CAT'S EYES
This spot is dedicated to the world and how I see it.
Saturday, April 21, 2007
I AM MY OWN HERO!
21 April 2007
I am my own hero! The feeling of getting over a phobia that I have had for over a decade and a half (being 27, this is a long time), is incredible.
I have been scared of flying since I was about 14 and even if I have been flying to places in Europe, Afrika and Northamerica, those flights have terrorised me psychologically. Well, not exactly the flights themselves, because once on board I am quite enjoying flying, but rather the weeks and days before. Prior to each flight, I have been 100% convinced that something dodgy would happen: I used to be nervous about engine failure and bad weather but it was once, when the plane was just about to take off and I left my seat, ran down the aisle and said I wanted to get off, that it my condition got worse and it started hindering my personal, as well as my professional life.
Since I was 17 I have not flown alone. I would have been stuck if I didn't have wonderful parents or friends who patiently travelled with me, or picked me up when I was to travel home for Christmas or summer holidays. Bless them. I am eternally thankful for the understanding and patience they have had with me.

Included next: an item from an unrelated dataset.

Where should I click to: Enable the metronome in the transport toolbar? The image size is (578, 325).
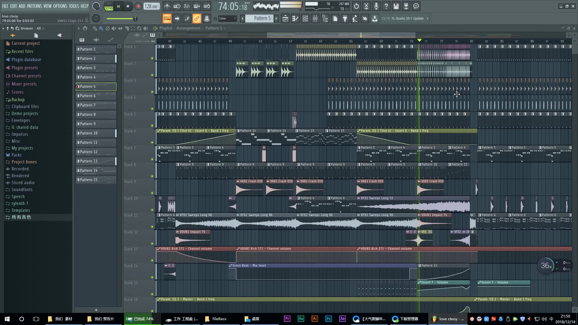coord(167,6)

Living abroad, having my family in another country, friends scattered across the world, plus having a job that requires travelling, make it pretty difficult to be scared of flying. I have been travelling by train from the Northcape in Norway all the way to Lisbon (not in one trip, luckily) and then across all Europe, east to west. I don't know how many nights I have spent on night trains and, living in times of cheap airlines, how much money I have spent on trains. Travelling by train has been a frequently uncomfortable, yet uplifting and exciting experience to be fair though.
Yet a new world has opened to me this week when I finally decided to fly alone to Italy for an interview. The trainticket would have cost be 278 Euro. Single. That was the sign that made me realise that train travelling, for as environmentally friendly is may be, it is unsustainable. Just having become single after a 3 year relationship, I realised that I am alone and have to manage my life alone too. God dammit.
So I booked the flight and had just over two weeks to prepare mentally. And it went suprisingly easy. The worst day was the Sunday before my trip-it went by so slowly and there were many moments when I could start crying and panicking. However, I didn't.
I am very proud of myself and my determination to manage to board that plane alone. It's a small step, or not even a step at all, for most people - but everyone has different weaknesses. For me it symbolises that everything is possible. Two years ago I seriously thought that if I ever wanted to go to Northamerica, I had to take the Trans Siberian railway and then cross Berings Strait to Alaska. But I managed to get on that Air Canada flight to Toronto. And back too!
When I landed in Italy last Monday, I had to start crying, being so proud and happy. I spent the afternoon on a hilltop relaxing on a bench, under some beautiful trees (depicted above), enjoying the view over Tuscany. At ease with the world, and most of all, with myself.